Wittwer Family Reflections

Extracted from Hahndorf Village Voice #33, 2013

My parents were Julius Berthold Theodor (called Ted) Wittwer and Ida Vera nee Jaensch.

It is an interesting challenge to reflect on what your family provided for you.  We can always remember the holidays to Mt Gambier, or to the Flinders Ranges, but for this article I wish to concentrate on both my parents as people who valued their community, and their faith.

Both my Mum and Dad were direct descendants from the first emigrants who left Silesia in 1838 as part of “Kavel’s people”.  They knew Hahndorf as a village where everyone knew the families who lived there.  They experienced hardship and despair during the war years; especially my Mum who enjoyed school life and when St Michael’s school was closed during the first World War, she and many others had to fend for their education in their own way.

My Mum enjoyed Music and she taught Piano from 1921 to 1982—over sixty years . She travelled in her Willies car, to Woodchester, Meningie, Charleston, Mt Torrens and other areas to give piano lessons to children in remote areas.  I can remember my friends coming to our place in Hahndorf for what was supposed to be a Music lesson but they mentioned to me that they really came to read the comics which my Mum kept in a cupboard.

My Mum was an avid reader and letter writer; she had over 54 “penfriends” most in America, Canada, and England, and it was one of her great thrills that she remembered travelling with her eldest sister to meet lots of them in 1972.
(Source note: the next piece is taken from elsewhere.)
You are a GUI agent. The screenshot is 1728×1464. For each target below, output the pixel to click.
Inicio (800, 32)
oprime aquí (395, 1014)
She served on the Red Cross Society, Hahndorf CWA, Hahndorf Institute committee, and various church groups both at St Michael’s (before she was married) and at St Paul’s.  Her contribution to the community was always to be involved and committed to assist in any way possible.

My Dad was the Foreman of the Mt Barker Council and he enjoyed gardening especially on his 40 acres at Paechtown.  He grew climbing beans and I can remember him coming home laden with sugar bags full of beans that numerous people would then purchase from him.

Dad and a group of men were instrumental in developing the Hahndorf oval where Dad used his skills as a licensed “Powder Monkey” to blast the rock out of the side of the hill.

Both Mum and Dad left a legacy in their own way, to make this community we now enjoy a great place to live.

We all need to take up the challenge to hold onto the values that reflect what is helpful for a community to thrive, and I am glad that my parents assisted my understanding of what that means.